**How to complete this task**
Using the material below, return exactly the lines between the one holding "At what coordinates should I click to accomplish: Open" and the one holding "Given: Open Review", inclusive, and no others.

**Exercise inputs**
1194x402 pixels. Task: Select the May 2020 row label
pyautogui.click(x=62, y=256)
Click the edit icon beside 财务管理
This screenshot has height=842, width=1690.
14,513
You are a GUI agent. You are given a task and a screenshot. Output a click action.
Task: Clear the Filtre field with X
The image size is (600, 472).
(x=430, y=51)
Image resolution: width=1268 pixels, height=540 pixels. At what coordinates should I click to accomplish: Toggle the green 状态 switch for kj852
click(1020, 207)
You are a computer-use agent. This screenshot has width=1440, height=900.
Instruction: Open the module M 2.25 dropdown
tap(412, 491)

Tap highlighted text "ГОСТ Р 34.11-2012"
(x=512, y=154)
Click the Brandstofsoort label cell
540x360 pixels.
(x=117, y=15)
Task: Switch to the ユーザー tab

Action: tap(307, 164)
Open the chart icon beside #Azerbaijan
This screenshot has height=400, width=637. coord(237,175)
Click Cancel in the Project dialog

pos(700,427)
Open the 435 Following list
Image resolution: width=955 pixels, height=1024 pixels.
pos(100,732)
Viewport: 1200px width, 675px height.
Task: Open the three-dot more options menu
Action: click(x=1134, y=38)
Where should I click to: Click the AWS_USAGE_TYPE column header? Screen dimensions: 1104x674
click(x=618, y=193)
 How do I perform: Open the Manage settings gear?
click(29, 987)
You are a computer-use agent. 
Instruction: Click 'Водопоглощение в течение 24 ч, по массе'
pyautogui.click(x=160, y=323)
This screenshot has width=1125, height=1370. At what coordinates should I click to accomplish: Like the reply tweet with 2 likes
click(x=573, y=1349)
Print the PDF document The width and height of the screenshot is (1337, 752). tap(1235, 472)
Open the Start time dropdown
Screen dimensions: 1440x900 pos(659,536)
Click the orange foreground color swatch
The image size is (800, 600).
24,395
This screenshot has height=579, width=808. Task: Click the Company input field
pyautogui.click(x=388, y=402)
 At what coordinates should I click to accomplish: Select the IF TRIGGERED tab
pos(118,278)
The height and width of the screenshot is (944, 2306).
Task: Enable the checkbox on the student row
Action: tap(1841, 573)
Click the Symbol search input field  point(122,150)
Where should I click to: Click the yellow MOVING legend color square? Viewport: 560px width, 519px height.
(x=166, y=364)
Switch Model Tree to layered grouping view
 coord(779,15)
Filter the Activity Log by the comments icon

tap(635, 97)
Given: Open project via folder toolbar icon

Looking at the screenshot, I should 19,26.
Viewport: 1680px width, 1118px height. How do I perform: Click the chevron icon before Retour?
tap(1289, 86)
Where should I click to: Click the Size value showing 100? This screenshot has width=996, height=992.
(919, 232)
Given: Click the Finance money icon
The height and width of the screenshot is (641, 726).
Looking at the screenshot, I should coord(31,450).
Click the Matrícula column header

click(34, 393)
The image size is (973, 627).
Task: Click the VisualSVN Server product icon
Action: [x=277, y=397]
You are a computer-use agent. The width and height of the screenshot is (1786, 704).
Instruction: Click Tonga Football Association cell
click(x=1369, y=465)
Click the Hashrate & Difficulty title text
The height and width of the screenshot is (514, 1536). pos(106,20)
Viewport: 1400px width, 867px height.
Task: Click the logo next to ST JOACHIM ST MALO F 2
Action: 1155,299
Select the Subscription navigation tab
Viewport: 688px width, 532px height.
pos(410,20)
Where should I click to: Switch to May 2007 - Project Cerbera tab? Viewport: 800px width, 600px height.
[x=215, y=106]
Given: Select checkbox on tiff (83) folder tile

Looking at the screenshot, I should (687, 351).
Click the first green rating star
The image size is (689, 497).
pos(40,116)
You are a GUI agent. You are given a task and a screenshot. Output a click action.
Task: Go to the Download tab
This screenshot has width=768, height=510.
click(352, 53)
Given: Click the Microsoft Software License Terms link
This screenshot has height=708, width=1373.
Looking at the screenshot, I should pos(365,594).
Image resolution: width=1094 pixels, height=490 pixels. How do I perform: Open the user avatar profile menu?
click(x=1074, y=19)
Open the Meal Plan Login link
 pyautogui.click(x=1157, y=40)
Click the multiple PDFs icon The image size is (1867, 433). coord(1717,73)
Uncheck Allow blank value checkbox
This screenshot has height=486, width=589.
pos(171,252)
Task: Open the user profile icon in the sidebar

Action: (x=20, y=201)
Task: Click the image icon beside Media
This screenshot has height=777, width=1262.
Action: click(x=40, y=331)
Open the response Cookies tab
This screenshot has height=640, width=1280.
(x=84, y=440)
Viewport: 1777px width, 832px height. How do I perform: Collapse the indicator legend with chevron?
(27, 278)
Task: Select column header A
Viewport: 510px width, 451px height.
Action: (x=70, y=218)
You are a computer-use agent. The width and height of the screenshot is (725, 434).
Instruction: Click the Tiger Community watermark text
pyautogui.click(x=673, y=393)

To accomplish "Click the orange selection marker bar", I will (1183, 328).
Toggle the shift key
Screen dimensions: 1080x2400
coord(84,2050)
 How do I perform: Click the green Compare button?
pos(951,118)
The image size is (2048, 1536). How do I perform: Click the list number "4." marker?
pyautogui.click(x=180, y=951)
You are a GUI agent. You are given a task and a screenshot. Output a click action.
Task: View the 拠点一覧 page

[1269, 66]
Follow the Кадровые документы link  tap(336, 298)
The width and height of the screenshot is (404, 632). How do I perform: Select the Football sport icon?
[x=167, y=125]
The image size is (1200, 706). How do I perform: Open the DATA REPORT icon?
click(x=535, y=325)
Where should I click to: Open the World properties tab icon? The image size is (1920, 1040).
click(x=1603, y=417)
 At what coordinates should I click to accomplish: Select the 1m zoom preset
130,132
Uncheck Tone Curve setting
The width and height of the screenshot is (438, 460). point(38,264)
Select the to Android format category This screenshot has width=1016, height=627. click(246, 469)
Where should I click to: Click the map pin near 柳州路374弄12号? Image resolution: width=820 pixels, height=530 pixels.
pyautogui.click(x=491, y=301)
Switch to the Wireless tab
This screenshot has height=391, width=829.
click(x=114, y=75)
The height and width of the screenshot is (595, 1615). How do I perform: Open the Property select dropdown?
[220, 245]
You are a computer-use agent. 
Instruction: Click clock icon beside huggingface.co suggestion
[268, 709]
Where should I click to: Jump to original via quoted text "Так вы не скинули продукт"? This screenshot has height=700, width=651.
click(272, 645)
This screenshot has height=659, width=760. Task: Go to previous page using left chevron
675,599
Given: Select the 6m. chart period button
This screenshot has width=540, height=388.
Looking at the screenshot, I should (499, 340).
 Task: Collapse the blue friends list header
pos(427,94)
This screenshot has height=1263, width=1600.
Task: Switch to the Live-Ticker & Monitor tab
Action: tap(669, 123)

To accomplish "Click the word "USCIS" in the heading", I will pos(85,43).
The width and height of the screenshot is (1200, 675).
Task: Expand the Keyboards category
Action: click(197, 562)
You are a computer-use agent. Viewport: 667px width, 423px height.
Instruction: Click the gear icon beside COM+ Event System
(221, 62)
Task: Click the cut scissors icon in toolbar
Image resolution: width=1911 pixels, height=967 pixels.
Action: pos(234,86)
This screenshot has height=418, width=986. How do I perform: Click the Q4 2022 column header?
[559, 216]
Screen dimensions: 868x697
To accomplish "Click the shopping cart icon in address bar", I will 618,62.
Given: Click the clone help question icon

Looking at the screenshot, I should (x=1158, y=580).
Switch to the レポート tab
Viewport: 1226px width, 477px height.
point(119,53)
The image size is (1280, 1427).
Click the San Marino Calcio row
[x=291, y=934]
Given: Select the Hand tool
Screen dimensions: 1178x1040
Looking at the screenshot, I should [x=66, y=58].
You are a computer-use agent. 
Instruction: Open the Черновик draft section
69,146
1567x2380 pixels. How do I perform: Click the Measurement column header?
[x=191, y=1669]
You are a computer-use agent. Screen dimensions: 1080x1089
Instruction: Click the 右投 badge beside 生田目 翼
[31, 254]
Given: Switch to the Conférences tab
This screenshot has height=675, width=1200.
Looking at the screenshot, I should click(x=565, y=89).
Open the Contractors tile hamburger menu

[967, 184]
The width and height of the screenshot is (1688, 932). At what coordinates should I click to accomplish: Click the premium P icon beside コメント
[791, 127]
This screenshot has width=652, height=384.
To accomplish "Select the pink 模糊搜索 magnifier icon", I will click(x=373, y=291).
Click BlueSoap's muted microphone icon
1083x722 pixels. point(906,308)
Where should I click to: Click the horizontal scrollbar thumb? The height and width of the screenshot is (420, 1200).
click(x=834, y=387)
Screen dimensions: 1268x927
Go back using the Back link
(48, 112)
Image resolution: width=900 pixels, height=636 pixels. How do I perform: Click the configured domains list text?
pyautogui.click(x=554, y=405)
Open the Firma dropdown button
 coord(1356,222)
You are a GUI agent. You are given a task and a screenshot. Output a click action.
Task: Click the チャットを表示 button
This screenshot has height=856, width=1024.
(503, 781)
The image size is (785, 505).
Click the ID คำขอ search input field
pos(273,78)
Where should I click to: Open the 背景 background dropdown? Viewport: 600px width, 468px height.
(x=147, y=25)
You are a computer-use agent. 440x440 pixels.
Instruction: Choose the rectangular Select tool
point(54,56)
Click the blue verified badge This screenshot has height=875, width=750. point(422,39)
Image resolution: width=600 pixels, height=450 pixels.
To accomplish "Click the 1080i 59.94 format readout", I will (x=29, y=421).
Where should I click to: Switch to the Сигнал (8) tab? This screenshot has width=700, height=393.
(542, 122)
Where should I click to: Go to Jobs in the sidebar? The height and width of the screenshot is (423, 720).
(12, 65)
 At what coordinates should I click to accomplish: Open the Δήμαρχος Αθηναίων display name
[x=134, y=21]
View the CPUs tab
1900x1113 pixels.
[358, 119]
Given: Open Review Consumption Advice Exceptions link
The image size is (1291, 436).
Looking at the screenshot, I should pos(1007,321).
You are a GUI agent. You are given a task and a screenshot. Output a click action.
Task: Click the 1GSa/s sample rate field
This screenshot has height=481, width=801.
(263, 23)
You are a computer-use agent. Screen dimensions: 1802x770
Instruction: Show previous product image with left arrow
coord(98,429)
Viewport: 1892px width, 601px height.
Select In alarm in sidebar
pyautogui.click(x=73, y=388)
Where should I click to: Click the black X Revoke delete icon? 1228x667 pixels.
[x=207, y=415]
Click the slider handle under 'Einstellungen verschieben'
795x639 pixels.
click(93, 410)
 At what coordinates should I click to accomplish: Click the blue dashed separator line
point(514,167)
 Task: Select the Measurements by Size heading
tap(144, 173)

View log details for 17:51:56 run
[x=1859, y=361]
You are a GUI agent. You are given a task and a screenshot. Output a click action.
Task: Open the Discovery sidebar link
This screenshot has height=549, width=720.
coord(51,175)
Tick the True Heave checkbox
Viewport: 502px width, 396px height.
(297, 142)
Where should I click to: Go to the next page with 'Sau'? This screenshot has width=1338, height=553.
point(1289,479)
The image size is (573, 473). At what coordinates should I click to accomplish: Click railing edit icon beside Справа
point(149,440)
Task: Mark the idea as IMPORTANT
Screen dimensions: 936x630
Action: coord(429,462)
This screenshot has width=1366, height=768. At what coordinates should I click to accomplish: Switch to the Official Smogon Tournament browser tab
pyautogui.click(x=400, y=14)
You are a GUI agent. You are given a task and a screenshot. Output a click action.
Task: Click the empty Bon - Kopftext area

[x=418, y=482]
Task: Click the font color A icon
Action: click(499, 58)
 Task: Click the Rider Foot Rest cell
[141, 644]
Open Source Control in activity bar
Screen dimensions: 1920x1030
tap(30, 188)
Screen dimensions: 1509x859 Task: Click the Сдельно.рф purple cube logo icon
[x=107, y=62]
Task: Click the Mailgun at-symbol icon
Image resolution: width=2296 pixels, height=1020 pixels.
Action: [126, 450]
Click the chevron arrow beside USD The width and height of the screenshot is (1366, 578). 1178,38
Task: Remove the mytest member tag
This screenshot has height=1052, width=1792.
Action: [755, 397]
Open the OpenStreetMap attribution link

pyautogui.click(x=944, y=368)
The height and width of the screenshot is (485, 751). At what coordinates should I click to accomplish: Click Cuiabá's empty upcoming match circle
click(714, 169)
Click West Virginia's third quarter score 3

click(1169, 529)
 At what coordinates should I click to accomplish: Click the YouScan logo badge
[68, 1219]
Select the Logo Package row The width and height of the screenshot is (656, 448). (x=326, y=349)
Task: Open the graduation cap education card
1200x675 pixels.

**Response to the exercise**
 At what coordinates should I click to accomplish: Open the Δήμαρχος Αθηναίων display name
[x=134, y=21]
View the CPUs tab
1900x1113 pixels.
[358, 119]
Given: Open Review Consumption Advice Exceptions link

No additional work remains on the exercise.